Complications from an anal fistula are usually the result of fistula surgery and can include infection, bowel incontinence or reoccurrence of the fistula.

Complications from an anal fistula are usually the result of fistula surgery. They can include infection, bowel incontinence or the fistula reoccurring.

Infection

Any type of surgery carries a risk of infection. If the fistula is not completely removed, for example because you are having the surgery carried out in several stages, an infection in the tract (channel) can sometimes spread to other parts of the body.

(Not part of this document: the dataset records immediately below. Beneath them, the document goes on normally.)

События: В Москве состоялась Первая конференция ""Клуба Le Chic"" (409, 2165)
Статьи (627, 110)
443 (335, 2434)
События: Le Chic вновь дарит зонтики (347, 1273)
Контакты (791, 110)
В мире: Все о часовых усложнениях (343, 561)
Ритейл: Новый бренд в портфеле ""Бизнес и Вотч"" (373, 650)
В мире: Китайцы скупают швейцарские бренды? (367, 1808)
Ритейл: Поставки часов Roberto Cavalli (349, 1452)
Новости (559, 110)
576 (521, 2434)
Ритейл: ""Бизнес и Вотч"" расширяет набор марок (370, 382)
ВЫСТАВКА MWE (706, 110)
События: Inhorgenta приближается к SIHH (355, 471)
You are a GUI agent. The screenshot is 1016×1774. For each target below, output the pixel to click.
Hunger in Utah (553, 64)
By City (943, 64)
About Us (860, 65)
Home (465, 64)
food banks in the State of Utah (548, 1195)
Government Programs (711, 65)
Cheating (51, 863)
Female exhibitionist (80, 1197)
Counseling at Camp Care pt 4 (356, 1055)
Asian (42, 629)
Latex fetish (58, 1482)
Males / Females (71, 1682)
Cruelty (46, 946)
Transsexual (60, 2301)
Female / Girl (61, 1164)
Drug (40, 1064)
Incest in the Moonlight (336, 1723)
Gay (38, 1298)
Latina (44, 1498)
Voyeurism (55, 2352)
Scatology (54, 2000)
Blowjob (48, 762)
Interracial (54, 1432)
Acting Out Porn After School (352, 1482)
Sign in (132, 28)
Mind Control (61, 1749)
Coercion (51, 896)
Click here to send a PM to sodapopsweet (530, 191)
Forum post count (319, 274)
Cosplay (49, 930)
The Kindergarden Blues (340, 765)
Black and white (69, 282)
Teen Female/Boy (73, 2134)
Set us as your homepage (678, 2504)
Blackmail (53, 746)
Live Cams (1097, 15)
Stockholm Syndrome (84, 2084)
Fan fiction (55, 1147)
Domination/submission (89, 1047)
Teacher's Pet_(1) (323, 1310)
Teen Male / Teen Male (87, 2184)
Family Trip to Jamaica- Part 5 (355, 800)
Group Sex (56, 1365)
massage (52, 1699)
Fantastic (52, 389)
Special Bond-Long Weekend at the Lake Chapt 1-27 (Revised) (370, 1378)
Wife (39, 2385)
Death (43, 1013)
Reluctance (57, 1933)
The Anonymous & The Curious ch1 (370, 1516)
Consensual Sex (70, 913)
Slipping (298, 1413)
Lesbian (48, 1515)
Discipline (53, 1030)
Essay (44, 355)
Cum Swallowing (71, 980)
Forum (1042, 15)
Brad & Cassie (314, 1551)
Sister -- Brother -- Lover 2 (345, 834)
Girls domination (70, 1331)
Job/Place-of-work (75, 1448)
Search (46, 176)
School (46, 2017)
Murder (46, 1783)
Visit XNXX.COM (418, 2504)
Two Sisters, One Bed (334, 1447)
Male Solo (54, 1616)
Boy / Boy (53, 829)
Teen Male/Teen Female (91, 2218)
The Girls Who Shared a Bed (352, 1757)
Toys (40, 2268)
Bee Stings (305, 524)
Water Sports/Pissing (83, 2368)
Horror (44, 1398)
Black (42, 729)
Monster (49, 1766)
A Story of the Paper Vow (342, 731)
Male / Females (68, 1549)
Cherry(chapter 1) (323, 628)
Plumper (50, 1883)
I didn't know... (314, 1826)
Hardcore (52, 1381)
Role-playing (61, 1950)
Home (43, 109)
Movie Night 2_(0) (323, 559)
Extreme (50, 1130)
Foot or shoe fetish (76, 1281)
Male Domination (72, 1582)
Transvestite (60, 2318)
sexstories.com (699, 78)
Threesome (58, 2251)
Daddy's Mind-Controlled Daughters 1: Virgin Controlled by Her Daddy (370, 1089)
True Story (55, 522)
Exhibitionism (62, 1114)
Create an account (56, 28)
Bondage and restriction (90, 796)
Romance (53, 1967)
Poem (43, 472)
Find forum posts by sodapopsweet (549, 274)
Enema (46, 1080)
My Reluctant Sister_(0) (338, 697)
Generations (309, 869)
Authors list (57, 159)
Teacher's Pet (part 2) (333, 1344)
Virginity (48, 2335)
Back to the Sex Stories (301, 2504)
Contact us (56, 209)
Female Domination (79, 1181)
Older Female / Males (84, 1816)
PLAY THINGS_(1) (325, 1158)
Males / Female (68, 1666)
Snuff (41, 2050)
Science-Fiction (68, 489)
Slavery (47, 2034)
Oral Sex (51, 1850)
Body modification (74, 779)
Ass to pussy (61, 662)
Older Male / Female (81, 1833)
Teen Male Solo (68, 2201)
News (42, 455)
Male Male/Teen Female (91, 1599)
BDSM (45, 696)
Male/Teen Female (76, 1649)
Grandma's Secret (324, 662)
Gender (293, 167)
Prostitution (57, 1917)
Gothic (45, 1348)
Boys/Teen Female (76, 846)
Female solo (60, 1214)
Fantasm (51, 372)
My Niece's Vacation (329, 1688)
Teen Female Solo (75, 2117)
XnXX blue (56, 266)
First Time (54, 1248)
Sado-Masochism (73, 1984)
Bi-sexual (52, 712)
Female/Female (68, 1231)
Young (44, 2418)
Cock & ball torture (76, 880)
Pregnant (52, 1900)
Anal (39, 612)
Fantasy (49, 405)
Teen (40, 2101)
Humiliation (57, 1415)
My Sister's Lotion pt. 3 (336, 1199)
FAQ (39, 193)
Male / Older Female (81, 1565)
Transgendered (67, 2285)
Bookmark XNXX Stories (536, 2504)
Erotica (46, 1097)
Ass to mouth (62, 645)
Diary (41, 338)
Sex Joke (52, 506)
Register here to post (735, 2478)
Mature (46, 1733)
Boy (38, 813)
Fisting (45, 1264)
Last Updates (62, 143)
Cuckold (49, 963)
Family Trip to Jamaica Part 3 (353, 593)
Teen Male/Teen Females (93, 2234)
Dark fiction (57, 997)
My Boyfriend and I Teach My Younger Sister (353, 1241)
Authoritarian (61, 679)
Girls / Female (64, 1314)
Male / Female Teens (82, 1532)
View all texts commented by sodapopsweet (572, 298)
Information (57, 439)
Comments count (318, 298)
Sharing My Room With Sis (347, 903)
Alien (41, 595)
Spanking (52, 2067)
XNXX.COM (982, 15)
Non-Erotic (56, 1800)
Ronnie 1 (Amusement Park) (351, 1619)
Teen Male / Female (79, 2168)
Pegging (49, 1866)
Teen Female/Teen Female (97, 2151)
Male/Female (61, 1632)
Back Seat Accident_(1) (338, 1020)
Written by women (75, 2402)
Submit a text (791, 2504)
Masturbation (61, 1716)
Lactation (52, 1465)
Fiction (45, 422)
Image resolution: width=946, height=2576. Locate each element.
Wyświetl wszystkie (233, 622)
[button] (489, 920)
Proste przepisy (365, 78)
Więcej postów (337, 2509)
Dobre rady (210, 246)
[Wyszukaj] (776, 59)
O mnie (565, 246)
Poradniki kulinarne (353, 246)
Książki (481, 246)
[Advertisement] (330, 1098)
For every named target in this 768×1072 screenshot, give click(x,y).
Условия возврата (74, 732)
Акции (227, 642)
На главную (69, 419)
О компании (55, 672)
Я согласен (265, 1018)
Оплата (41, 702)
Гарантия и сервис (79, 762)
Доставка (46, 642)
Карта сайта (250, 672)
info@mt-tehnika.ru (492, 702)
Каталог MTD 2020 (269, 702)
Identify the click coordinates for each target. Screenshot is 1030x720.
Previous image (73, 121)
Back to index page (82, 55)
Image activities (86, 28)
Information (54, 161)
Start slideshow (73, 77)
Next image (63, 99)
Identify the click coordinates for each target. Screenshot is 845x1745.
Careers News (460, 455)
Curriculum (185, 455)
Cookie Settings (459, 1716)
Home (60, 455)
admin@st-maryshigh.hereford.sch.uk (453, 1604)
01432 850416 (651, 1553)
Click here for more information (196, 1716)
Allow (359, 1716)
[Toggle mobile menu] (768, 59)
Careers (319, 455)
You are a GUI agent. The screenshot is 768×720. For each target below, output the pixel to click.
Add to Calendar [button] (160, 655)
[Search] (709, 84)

If this happens, you may require a course of antibiotics (medication to treat infections that are caused by bacteria). If the infection is severe, you may need to be admitted to hospital so that antibiotics can be administered through a drip in your arm (intravenously).

Incontinence

In some cases, surgery can damage the anal sphincter muscles (the ring of muscles that open and close the anus). If the muscles are damaged, you may lose control of your bowels, leading to faeces leaking uncontrollably from your rectum (the area where they are stored). This is known as faecal or bowel incontinence.

The likelihood of incontinence occurring after surgery will depend on the type of surgery you had and the position of your fistula. If you had some bowel incontinence before surgery, this may get worse.

Incontinence after a fistulotomy (surgery that opens up the fistula) is more common in women and in people with Crohn's disease, a condition that causes inflammation of the lining of the digestive system. Rates of incontinence vary, although most studies report incontinence in between 3% and 7% of people.

After using seton techniques, the incontinence rate is 17%, and after an advancement flap procedure the incontinence rate is around 6–8%. Ask your surgeon about the risks associated with your procedure.

Reoccurrence of the anal fistula

In some cases, the fistula can reoccur despite surgery. After having a fistulotomy, the reoccurrence rate is 21%. After an advancement flap procedure, the reoccurrence rate may be as high as 36%.